Trecho do texto —
= = =

A médica ressalta o trabalho do intensivista e o dinamismo necessário na hora do atendimento. "Ele também é um divisor de águas por atuar no momento em que o quadro do paciente está potencialmente grave, evitando o avanço da doença com a monitoração contínua. Queremos mudar a ideia de que o intensivista fica isolado no CTI. São profissionais intensos em tudo. A intensidade da ação está naquele momento que vai ser fundamental para salvar uma vida", diz.

Ela afirma que uma ação eficaz para aproximar os responsáveis das crianças é "interná-los" ao lado dos filhos. "Neste momento de pandemia, não há visita de responsáveis enquanto a criança está entubada. Todos os dias, a equipe emite boletim diário via telefone. No momento que o paciente sai do respirador, os pais ficam internados junto com a criança dentro do isolamento, sem poder sair, até mesmo para comer. O mais incrível é que eles aceitam prontamente, e essa iniciativa tem dado muito certo, na hora que a criança está mais agitada a presença dos pais acalma", finaliza.

= = =

Registros fornecidos —
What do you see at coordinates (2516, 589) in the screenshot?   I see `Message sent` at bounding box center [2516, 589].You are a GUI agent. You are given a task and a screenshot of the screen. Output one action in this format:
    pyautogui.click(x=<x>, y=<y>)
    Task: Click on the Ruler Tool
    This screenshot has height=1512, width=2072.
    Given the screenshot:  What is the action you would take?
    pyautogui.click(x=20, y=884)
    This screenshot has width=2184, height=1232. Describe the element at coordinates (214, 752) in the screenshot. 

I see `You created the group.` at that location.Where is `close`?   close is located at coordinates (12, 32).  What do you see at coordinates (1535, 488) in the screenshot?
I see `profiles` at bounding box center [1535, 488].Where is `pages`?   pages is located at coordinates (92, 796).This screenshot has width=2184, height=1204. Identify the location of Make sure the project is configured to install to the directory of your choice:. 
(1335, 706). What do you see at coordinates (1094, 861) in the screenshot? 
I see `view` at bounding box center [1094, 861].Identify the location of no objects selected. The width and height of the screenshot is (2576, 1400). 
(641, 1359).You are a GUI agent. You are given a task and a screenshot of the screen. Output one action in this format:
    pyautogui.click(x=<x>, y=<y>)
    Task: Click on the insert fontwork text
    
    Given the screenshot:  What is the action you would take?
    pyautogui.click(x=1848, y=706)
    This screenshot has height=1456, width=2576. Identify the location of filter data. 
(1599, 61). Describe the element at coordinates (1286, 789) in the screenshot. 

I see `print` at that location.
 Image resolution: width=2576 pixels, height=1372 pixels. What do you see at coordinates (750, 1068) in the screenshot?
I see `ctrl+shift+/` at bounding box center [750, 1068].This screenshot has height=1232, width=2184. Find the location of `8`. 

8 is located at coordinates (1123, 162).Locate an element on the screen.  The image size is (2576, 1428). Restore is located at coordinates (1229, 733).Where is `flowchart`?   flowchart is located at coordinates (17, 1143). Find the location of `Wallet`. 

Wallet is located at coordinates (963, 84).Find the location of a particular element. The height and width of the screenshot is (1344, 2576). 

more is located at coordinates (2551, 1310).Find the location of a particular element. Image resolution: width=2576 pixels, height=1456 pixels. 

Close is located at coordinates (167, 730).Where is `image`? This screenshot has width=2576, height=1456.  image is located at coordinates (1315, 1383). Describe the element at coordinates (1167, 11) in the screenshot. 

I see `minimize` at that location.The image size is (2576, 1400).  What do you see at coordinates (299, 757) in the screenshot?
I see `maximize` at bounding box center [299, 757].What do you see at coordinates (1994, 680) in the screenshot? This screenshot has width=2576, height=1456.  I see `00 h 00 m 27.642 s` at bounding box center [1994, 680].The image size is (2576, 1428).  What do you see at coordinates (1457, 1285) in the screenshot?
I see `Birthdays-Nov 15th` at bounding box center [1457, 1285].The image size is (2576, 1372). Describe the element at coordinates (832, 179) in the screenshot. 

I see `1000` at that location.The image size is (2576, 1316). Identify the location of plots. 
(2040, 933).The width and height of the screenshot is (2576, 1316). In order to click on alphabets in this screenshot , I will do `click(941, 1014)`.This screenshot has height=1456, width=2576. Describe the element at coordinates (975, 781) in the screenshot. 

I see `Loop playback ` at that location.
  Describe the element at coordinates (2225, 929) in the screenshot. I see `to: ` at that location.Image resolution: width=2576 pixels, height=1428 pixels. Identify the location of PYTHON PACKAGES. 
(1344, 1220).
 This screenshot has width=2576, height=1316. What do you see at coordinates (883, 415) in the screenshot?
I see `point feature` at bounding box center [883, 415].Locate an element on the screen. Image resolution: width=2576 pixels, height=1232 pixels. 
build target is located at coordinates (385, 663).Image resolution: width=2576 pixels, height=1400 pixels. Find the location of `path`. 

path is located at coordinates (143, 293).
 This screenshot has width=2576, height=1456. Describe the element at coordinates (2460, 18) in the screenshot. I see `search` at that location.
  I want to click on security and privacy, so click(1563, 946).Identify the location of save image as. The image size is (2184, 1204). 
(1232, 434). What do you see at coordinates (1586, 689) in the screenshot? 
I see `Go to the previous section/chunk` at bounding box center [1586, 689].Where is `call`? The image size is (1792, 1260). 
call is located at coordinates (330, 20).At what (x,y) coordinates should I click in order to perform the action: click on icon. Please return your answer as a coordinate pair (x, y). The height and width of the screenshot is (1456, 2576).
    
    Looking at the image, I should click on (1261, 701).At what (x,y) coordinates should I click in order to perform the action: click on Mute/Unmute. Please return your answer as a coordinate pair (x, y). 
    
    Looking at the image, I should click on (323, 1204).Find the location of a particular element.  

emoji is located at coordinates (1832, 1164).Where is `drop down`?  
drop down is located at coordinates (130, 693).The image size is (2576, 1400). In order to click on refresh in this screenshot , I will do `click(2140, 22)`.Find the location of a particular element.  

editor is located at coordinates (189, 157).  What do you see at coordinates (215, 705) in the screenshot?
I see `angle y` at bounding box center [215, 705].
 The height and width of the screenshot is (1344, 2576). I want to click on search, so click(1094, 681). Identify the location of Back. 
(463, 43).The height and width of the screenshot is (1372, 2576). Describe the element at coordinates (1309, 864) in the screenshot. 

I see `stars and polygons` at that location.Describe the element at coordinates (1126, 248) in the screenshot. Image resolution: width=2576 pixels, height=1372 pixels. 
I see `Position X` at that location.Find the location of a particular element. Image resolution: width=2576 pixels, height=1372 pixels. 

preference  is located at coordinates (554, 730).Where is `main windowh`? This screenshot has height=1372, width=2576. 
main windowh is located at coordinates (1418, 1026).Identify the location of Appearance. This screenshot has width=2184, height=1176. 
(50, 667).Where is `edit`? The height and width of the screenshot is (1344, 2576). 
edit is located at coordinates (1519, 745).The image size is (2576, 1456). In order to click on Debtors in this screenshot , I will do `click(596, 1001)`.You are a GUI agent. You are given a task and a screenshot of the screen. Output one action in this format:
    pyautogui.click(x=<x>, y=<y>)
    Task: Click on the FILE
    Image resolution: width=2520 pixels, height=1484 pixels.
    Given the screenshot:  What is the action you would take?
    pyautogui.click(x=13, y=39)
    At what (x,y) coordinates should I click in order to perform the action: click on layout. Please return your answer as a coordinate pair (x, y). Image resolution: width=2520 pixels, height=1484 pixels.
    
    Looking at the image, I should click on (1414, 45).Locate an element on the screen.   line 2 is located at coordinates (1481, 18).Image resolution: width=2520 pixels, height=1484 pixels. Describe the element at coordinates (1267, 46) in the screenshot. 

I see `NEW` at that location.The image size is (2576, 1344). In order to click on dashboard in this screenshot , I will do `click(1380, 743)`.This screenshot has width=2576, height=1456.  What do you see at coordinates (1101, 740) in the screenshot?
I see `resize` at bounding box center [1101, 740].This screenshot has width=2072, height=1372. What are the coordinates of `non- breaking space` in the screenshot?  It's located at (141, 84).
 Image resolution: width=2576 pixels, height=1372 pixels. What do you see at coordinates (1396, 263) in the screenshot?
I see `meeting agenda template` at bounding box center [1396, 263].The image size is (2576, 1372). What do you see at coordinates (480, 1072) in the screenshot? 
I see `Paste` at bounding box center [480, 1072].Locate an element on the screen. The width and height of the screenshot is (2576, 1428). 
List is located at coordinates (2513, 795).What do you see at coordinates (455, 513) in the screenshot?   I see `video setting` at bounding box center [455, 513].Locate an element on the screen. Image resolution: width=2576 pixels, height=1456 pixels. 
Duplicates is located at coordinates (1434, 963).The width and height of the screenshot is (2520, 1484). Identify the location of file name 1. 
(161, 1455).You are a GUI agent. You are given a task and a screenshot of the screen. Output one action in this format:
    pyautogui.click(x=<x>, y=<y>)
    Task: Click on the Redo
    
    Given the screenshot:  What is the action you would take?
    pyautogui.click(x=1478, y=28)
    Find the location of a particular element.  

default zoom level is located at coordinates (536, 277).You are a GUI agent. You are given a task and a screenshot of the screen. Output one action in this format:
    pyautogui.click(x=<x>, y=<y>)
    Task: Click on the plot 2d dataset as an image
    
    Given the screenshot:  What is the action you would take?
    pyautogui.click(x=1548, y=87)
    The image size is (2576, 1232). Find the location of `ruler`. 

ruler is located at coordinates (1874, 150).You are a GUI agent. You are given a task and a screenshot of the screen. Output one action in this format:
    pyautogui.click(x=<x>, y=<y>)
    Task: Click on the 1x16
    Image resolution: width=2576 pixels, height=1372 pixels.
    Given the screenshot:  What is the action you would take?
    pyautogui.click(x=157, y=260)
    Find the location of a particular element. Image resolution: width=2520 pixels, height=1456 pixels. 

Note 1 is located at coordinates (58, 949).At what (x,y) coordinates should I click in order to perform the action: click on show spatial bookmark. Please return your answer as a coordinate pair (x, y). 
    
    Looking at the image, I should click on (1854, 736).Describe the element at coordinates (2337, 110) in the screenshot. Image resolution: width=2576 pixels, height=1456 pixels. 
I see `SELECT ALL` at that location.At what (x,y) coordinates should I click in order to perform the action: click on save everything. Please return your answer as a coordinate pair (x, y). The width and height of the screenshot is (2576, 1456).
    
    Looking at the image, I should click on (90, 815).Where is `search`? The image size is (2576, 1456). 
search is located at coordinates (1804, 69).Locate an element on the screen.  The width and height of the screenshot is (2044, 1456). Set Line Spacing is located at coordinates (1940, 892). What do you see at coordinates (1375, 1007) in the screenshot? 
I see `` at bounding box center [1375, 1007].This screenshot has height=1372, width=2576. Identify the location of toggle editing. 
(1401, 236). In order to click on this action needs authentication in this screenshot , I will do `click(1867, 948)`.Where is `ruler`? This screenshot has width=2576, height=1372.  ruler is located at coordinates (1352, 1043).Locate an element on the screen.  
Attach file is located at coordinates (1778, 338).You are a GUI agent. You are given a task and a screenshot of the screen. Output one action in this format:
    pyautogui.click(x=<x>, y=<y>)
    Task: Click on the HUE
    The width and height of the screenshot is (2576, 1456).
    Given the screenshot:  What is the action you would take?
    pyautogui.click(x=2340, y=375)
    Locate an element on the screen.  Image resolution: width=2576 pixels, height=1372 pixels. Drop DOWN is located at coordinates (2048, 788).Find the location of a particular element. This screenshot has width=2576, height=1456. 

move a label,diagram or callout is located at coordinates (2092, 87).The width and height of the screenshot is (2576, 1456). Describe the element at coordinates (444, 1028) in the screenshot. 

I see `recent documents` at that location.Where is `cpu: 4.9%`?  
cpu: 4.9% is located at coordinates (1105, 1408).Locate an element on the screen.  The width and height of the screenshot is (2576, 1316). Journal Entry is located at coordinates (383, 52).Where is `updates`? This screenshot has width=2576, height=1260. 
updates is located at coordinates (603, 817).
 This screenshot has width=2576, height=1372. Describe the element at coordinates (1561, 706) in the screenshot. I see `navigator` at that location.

= = =

Objetivo da tarefa —
Retome o trecho sobre o trabalho do médico intensivista e dê continuidade a ele logo após a sua última frase. A listagem provém de uma fonte diferente da do texto.

Resposta —
Felipe Ribeiro Henriques, de 41 anos, que é chefe da Terapia Intensiva Adulto do Hospital Estadual Azevedo Lima, em Niterói, disse que está extraindo um lado positivo dessa situação. Para ele, atuar na pandemia é uma "experiência única". "É um cenário que a humanidade precisa de ajuda e de cuidado de saúde, e a ajuda médica é imprescindível. É um momento que requer muito trabalho e, ao mesmo tempo, muito gratificante, afinal, poder ser útil é uma das melhores oportunidades da vida”, conta Felipe.

O médico contou, que mesmo após anos de atuação, ainda é complicado lidar com a morte, principalmente no atual cenário. "É doloroso lidar com sofrimento o dia inteiro, vários medos ao mesmo tempo, o próprio medo de adoecer, o de perder as pessoas que gosta, de perder vários pacientes. É muito difícil para um médico lidar com a perda dos pacientes, mesmo quando foram colocados todos os esforços para salvar aquela vida. Essa perda dói afetivamente e profissionalmente".
Felipe ainda apontou outras questões importantes, como o lado psicológico dos pacientes e dos profissionais. "É muito difícil manter uma condição psicológica em uma harmonia que te possibilite executar bem a sua tarefa. Dentro do CTI, se você perde a calma ou não executa bem o seu trabalho, não tem mais a quem pedir ajuda. Aquele ali é o local do hospital que todo mundo vai pedir a última ajuda, então está sendo um grande desafio durante a pandemia".
Ele também observou algumas carências que o sistema de saúde enfrenta, desde o critério para a formação como médico, até a situação econômica do Brasil. "A gente vive em um país pobre. O SUS é muito pobre e o médico muitas vezes fica no meio de jogos políticos e econômicos. Atrasam o repasse, a condição de trabalho fica mais longe da ideal, o estresse aumenta... Isso no Brasil é desafiador. A política interfere muito na saúde pública do país e não era para ser assim", explica.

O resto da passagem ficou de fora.